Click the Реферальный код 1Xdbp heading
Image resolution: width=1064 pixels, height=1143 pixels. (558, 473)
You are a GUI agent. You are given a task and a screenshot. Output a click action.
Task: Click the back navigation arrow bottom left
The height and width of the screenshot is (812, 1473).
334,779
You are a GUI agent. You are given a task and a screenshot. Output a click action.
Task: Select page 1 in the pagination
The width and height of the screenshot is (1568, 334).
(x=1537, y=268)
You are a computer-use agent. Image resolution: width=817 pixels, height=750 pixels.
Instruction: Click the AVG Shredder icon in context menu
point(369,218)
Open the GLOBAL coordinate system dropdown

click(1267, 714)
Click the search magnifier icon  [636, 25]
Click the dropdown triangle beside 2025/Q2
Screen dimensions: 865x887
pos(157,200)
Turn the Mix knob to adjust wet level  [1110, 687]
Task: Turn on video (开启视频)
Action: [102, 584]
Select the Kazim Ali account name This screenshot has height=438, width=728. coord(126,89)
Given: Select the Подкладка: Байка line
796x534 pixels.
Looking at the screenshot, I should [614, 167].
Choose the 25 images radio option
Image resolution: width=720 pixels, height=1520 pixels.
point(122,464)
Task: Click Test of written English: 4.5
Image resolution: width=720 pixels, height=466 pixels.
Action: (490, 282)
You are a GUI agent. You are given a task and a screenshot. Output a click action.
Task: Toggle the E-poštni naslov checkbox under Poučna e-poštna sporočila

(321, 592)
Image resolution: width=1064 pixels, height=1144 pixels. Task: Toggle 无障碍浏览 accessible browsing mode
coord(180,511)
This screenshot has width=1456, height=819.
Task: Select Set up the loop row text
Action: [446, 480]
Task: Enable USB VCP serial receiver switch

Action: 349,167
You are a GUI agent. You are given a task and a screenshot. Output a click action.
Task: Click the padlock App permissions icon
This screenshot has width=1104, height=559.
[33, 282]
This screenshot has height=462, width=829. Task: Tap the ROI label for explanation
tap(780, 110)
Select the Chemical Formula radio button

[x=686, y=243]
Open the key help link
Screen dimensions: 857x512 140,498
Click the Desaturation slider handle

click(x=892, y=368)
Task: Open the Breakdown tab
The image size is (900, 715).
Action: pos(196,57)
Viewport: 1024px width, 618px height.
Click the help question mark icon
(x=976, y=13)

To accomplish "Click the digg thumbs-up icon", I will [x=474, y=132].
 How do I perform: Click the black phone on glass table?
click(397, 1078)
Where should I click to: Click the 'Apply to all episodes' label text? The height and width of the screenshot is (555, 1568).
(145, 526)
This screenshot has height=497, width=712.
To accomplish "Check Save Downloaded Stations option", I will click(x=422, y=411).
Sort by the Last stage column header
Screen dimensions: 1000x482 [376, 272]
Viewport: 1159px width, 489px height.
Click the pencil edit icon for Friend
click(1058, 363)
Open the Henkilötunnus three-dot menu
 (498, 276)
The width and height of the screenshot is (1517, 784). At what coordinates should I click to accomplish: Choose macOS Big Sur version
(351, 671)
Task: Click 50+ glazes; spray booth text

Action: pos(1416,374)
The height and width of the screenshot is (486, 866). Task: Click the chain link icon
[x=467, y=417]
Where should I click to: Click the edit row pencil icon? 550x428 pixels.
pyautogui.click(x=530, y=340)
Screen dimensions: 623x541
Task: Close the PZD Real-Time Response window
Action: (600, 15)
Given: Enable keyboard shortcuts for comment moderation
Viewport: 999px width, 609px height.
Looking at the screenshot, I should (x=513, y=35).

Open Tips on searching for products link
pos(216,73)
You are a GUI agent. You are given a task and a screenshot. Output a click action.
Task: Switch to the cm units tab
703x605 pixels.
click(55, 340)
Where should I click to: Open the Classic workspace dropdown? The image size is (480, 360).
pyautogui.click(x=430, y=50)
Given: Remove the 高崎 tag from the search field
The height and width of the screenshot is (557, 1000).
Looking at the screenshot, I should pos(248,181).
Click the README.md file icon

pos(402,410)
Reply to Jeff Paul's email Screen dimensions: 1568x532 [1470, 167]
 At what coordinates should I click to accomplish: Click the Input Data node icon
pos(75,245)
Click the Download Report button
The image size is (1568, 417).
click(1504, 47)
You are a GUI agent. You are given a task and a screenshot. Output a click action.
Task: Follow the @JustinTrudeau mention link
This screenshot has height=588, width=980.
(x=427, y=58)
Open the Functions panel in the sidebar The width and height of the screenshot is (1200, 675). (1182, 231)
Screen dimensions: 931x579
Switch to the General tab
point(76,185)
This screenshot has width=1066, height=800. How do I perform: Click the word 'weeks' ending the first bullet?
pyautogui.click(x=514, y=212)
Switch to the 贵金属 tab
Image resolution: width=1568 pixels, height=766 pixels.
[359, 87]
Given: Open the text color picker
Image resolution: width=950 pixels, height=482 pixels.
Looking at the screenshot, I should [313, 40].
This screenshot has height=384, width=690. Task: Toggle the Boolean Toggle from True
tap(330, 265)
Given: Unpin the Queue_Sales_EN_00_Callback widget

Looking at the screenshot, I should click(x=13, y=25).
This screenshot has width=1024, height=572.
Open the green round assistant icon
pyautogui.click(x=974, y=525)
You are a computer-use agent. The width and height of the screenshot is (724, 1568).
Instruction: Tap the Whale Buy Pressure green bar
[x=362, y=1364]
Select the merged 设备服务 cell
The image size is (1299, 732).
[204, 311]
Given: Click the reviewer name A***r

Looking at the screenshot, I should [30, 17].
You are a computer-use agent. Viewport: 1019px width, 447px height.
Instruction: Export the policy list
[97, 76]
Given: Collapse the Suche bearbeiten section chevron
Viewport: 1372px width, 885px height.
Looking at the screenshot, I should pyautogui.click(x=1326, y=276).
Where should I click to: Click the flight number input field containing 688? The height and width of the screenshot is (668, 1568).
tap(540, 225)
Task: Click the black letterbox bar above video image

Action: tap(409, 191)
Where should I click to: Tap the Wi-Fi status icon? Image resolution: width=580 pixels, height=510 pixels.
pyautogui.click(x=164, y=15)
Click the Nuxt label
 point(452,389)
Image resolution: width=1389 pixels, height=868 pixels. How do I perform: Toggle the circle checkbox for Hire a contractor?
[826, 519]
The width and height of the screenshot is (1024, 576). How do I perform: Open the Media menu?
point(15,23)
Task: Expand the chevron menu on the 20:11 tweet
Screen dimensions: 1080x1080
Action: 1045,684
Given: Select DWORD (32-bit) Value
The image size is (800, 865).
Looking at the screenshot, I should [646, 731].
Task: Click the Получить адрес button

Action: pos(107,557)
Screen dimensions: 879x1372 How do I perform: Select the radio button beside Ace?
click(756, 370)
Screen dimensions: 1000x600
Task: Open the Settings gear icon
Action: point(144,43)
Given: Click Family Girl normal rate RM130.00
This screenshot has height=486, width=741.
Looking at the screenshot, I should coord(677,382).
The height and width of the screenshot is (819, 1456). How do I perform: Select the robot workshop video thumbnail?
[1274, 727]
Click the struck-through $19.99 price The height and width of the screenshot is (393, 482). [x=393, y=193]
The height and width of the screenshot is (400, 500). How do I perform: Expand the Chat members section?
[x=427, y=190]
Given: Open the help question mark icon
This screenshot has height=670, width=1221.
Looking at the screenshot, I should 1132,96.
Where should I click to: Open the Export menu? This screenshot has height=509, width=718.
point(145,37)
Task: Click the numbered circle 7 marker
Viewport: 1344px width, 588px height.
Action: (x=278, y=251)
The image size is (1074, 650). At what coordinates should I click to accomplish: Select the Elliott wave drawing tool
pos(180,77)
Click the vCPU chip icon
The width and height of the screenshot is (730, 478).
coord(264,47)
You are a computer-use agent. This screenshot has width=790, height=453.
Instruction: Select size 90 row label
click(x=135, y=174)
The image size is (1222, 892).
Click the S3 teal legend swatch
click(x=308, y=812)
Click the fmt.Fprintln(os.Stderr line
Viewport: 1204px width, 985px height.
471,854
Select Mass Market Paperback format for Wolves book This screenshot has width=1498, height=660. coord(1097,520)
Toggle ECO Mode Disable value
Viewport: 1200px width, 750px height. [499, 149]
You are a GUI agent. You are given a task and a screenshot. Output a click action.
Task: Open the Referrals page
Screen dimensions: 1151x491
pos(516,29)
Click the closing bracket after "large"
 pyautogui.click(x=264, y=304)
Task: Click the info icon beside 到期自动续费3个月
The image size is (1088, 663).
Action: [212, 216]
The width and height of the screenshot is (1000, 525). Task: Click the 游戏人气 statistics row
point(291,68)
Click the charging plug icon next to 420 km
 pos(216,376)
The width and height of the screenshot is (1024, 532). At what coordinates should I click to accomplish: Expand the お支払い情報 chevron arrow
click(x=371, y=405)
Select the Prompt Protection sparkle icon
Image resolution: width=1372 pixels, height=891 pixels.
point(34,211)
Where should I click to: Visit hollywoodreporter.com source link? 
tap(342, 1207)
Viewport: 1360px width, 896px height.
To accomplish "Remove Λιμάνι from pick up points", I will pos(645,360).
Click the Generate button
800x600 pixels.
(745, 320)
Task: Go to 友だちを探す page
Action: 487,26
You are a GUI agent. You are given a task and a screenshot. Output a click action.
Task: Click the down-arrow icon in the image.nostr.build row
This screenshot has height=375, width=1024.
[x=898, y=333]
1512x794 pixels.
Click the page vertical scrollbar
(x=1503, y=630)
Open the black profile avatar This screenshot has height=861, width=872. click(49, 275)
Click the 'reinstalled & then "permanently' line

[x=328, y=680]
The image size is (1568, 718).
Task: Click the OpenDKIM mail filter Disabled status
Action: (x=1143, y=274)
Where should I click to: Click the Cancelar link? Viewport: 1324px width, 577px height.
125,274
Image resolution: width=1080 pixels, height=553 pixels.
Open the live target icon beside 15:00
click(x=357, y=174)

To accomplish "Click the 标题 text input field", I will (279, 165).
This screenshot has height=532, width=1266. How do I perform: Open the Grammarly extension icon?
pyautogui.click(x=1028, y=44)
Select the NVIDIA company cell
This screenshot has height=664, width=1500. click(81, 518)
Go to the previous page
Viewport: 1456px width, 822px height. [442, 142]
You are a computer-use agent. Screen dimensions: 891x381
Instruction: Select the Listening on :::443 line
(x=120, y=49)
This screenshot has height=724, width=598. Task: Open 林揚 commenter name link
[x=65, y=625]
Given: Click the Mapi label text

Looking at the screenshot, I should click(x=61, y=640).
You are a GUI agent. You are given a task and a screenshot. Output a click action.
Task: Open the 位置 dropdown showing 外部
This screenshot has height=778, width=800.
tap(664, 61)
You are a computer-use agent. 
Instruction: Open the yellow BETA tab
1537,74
☆ ☆ ☆
Only the lines from the one containing "This screenshot has height=375, width=1024." through the end of the entries above belong in the answer; repeat them exactly.

--- Output of the task ---
This screenshot has height=375, width=1024.
[x=898, y=333]
1512x794 pixels.
Click the page vertical scrollbar
(x=1503, y=630)
Open the black profile avatar This screenshot has height=861, width=872. click(49, 275)
Click the 'reinstalled & then "permanently' line

[x=328, y=680]
The image size is (1568, 718).
Task: Click the OpenDKIM mail filter Disabled status
Action: (x=1143, y=274)
Where should I click to: Click the Cancelar link? Viewport: 1324px width, 577px height.
125,274
Image resolution: width=1080 pixels, height=553 pixels.
Open the live target icon beside 15:00
click(x=357, y=174)

To accomplish "Click the 标题 text input field", I will (279, 165).
This screenshot has height=532, width=1266. How do I perform: Open the Grammarly extension icon?
pyautogui.click(x=1028, y=44)
Select the NVIDIA company cell
This screenshot has height=664, width=1500. click(81, 518)
Go to the previous page
Viewport: 1456px width, 822px height. [442, 142]
You are a computer-use agent. Screen dimensions: 891x381
Instruction: Select the Listening on :::443 line
(x=120, y=49)
This screenshot has height=724, width=598. Task: Open 林揚 commenter name link
[x=65, y=625]
Given: Click the Mapi label text

Looking at the screenshot, I should click(x=61, y=640).
You are a GUI agent. You are given a task and a screenshot. Output a click action.
Task: Open the 位置 dropdown showing 外部
This screenshot has height=778, width=800.
tap(664, 61)
You are a computer-use agent. 
Instruction: Open the yellow BETA tab
1537,74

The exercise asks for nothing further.